Exhibit 10.2
Form of Change In Control Agreement
______, 200_
[Name of Officer]
[Home Address]
Dear ________:
ATS Medical, Inc. (the "Company") recognizes that your contribution to the
growth and success of the Company will be substantial and therefore desires to
assure the Company of your continued employment. In this connection, the Board
of Directors of the Company (the "Board") recognizes that, as is the case with
many publicly held companies, the possibility of a change in control may exist
and that such possibility, and the uncertainty and questions which it may raise
among management, may result in the departure or distraction of management
personnel to the detriment of the Company and its shareholders.
The Board has determined that appropriate steps should be taken to reinforce and
encourage the continued attention and dedication of members of the Company's
management, including yourself, to their assigned duties without distraction in
the face of potentially disturbing circumstances arising from the possibility of
a change in control of the Company.
In order to induce you to remain in the employ of the Company, the Company
agrees that you shall receive the severance benefits set forth in this letter
agreement ("Agreement") in the event your employment with the Company is
terminated subsequent to a "Change in Control" (as defined in Section 2 hereof)

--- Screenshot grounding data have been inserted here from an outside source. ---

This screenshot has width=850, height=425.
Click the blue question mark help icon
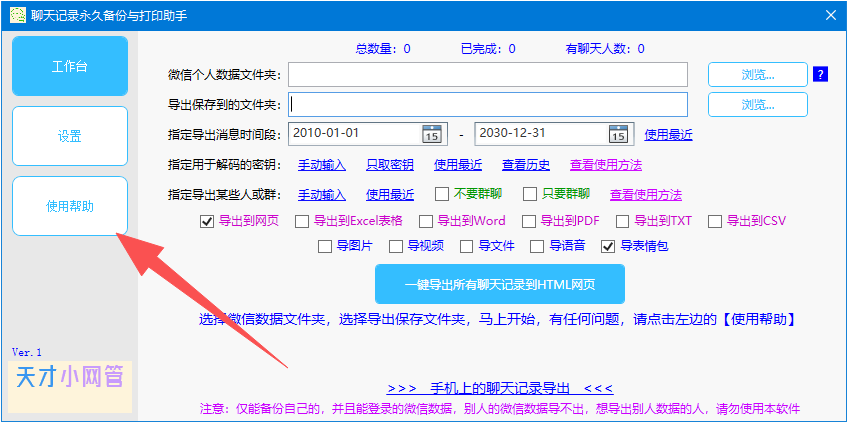820,74
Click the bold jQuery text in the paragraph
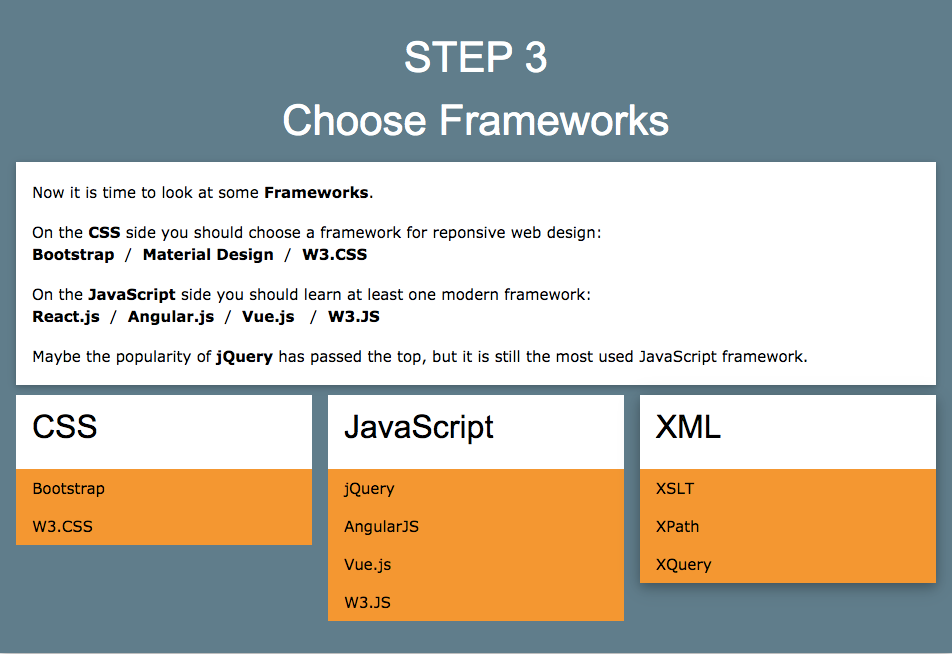Screen dimensions: 952x654 tap(244, 356)
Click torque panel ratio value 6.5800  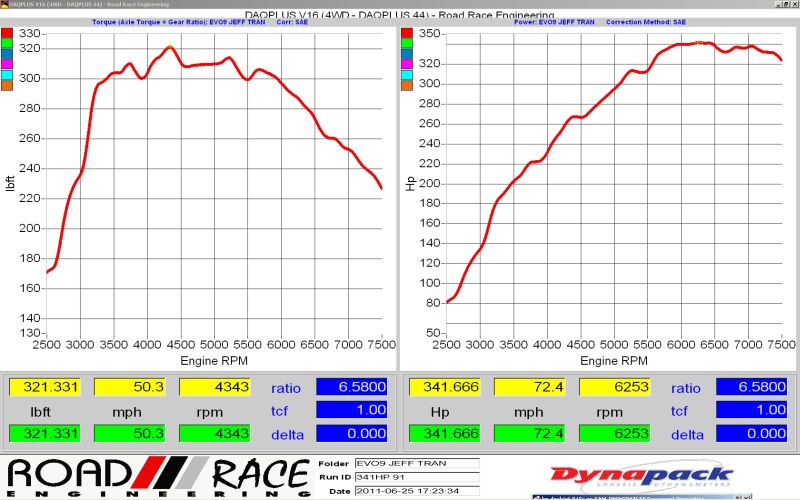(351, 387)
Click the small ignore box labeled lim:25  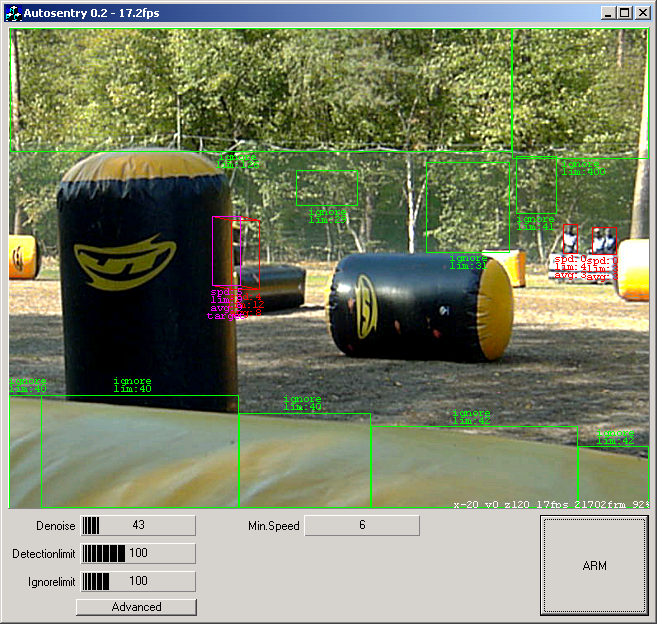point(326,188)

under the circumstances described below:
1. Term of Agreement. This Agreement shall commence on the date hereof and
shall continue in effect through December 31, 200_; provided, however, that
commencing on January 1, 200_ and each January 1 thereafter, the term of
this Agreement shall automatically be extended for one additional year
unless, not later than January 1 of the preceding year, the Company shall
have given notice that it does not wish to extend this Agreement; and
provided further, that notwithstanding any such notice by the Company not
to extend, this Agreement shall continue in effect for a period of 24
months beyond the term provided herein if a change in control of the
Company (as defined in Section 2 hereof) shall have occurred during such
term.
2. Change in Control. No benefits shall be payable hereunder unless there
shall have been a Change in Control of the Company, as set forth below, and
your employment by the Company shall have been terminated in accordance
with Section 3 below. For purposes
of this Agreement, a "Change in Control of the Company" shall be deemed to
have occurred if (A) a change in control occurs of a nature that would be
required to be reported in response to Item 6(e) of Schedule 14A of
Regulation 14A promulgated under the Securities Exchange Act of 1934, as
amended (the "Exchange Act"), whether or not the Company is then subject to
such reporting requirement; (B) any "person" (as such term is used in
Sections 13(d) and 14(d) of the Exchange Act) is or becomes the "beneficial
owner" (as defined in Rule 13d-3 promulgated under the Exchange Act),
directly or indirectly, of securities of the Company representing 35% or
more of the combined voting power of the Company's then outstanding
securities; (C) individuals who at the date hereof constitute the Board of
Directors of the Company cease for any reason to constitute at least a
majority thereof (unless the election or the nomination for election of
each new director was approved by a vote of at least two-thirds of
directors then still in office who were directors at the beginning of the
period and/or their successor directors who were recommended or elected to
succeed a beginning director by at least two-thirds of the directors who
were directors at the beginning of the period); or (D) the shareholders of
the Company approve (i) any consolidation or merger of the Company in which
the Company is not the continuing or surviving corporation or pursuant to
which shares of Company stock would be converted into cash, securities or
other property, other than a merger of the Company in which shareholders
immediately prior to the merger have the same proportionate ownership of
stock of the surviving corporation immediately after the merger; (ii) any
sale, lease, exchange or other transfer (in one transaction or a series of
related transactions) of all or substantially all of the assets of the
Company; or (iii) any plan of liquidation or dissolution of the Company.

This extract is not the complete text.